Disaat aku sukses, aku memang bisa membeli apa saja, bahkan Ummi dan Abih pun dikenal sudah berkecukupan oleh semua orang di kampung, saudara-saudara Ummi dan Abih juga bergantung kepada kami, aku juga pernah punya mobil tapi sayangnya aku ikhlaskan mobil itu dan mengembalikannya dileasing karena kreditnya belum lunas.

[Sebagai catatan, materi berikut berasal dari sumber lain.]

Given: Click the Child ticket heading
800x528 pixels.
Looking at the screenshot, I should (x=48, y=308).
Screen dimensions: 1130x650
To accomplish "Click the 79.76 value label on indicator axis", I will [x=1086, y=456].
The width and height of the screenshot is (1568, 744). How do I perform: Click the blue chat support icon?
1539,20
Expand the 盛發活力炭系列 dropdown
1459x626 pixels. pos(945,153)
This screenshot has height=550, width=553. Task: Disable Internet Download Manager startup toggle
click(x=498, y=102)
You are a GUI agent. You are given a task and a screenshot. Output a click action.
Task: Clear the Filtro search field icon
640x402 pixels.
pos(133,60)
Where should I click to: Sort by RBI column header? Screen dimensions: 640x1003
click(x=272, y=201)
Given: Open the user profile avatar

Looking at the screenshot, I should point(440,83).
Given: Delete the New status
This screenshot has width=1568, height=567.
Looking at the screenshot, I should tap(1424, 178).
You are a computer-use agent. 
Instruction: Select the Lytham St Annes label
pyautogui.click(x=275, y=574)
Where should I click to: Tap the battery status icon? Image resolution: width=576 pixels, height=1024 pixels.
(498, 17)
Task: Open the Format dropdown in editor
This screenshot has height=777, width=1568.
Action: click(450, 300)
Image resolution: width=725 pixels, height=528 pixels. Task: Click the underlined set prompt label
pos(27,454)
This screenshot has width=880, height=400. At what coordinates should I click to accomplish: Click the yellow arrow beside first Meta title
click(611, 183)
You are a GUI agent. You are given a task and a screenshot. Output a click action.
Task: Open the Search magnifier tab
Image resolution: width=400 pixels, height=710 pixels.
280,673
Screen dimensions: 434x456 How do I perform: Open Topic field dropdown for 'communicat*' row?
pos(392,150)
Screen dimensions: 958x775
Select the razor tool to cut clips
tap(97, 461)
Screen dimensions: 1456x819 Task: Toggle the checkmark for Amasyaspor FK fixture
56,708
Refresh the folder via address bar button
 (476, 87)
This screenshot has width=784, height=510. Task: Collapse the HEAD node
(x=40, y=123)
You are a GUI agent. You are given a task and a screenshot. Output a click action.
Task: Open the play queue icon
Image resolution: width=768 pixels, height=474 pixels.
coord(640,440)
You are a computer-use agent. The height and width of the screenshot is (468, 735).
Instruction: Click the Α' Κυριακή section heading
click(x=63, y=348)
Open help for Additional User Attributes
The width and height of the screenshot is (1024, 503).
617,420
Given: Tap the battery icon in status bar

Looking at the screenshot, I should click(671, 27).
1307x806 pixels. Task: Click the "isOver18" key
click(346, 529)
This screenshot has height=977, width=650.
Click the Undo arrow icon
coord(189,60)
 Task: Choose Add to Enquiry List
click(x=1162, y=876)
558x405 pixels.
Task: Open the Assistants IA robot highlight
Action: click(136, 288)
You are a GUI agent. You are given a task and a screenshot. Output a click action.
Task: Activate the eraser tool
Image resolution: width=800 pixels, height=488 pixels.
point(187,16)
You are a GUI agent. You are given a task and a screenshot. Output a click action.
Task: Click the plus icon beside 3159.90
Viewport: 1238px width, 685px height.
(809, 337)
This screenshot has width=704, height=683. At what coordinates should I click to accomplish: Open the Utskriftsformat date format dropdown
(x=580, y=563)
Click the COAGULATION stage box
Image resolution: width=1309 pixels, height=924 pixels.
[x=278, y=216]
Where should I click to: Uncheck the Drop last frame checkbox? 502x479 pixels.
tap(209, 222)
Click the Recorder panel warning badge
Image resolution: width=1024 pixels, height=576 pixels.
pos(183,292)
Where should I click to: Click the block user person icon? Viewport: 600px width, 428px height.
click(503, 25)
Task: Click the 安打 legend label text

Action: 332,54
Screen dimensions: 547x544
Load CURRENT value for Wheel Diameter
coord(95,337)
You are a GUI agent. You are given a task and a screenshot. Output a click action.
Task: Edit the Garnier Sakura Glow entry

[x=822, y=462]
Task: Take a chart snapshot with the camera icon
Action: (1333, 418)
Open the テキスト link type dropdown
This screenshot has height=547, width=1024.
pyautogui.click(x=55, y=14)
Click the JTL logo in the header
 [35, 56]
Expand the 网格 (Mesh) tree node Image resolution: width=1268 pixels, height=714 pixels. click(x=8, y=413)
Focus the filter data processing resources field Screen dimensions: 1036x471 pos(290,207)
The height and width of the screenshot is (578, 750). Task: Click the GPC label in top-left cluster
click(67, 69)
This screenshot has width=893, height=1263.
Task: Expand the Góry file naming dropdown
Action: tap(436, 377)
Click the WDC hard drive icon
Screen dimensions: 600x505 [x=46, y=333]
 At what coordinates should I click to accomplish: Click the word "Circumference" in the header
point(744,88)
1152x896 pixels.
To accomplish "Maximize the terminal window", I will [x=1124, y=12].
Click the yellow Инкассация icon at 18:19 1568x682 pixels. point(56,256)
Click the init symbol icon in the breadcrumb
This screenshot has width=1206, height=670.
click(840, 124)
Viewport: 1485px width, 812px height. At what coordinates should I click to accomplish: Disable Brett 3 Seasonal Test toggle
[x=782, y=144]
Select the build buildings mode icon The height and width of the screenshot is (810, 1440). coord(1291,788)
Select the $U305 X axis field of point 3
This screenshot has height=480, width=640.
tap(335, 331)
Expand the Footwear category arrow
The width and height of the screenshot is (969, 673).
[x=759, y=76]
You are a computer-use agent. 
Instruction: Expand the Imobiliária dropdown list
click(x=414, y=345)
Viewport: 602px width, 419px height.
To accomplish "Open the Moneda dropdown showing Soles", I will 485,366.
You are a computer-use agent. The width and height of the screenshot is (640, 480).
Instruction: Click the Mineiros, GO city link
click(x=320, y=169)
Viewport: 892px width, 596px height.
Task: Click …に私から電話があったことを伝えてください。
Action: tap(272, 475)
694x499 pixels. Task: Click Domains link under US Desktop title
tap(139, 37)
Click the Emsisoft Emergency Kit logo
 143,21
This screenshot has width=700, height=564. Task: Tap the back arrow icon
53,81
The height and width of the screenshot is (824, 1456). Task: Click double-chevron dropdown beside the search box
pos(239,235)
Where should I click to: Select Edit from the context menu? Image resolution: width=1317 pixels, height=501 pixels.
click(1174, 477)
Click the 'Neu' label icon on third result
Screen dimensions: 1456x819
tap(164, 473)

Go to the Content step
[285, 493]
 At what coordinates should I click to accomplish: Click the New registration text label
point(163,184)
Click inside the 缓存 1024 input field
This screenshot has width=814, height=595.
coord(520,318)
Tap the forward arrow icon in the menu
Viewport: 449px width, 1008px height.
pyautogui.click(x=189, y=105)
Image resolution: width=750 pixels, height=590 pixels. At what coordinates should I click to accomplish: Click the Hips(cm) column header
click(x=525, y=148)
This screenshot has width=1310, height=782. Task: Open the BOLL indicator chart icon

Entah apa yang merasukiku dulu, kenapa dengan mudahnya ku lepas karirku dan menjadi wanita yang tidak punya apa-apa didepan Mas Fikram.
“Ummi, ada balasan dari tempat Syafa daftar jadi guru les, Syafa di suruh sejam lagi ke kota,” kataku dengan senyum yang mengambang.
“Masya Allah. Semoga keterima ya, Nak.”
“Iya, Ummi. Kalau memang kerjaan ini dulu yang Syafa temukan berarti rejeki Syafa hanya ada di sini, Syafa juga udah sebar lamaran kerja lagi di semua universitas di Surabaya, semoga salah satunya menerima Syafa ya, Ummi. Doain Syafa supaya Syafa bisa kayak dulu lagi.”
“Aminn Allahumma Aminn. Iya nak, pasti,” ucap Ummi mengelus rambutku.
“Ya udah, Syafa siap-siap dulu ya, Ummi.”
Ummi mengangguk.
Untungnya kampung halamanku cukup dekat dengan kota, hanya 20 menit perjalanan sudah tiba di kota, jadi aku bisa pulang balik kota desa setiap hari.
Aku mengenakan pakaian yang cukup casual dan rapi, masih banyak pakaian di lemariku, pakaian yang lima tahun lalu ku kenakan, aku tidak semua membawa pakaianku di Jakarta, masih banyak di sini.
Masih ada satu jam untuk bertemu, jadi aku harus bersiap.
Aku harus mempersiapkan mentalku juga, andai aku keterima, artinya ini pekerjaan pertamaku setelah menjadi seorang janda.
Semangat ya, Syafana. Kamu punya banyak mimpi dan beban dipundakmu, cari lah kerja demi orangtuamu dan kehidupan yang kamu impikan.
Aku memutar dan melihat penampilanku dicermin, lalu terbersit kenangan indah dengan Mas Fikram dulu, aku segera mengusap wajahku dan menghapus kenangan itu lagi, aku harus berusaha menepis pikiran apa pun mengenai kenanganku dengan Mas Fikram.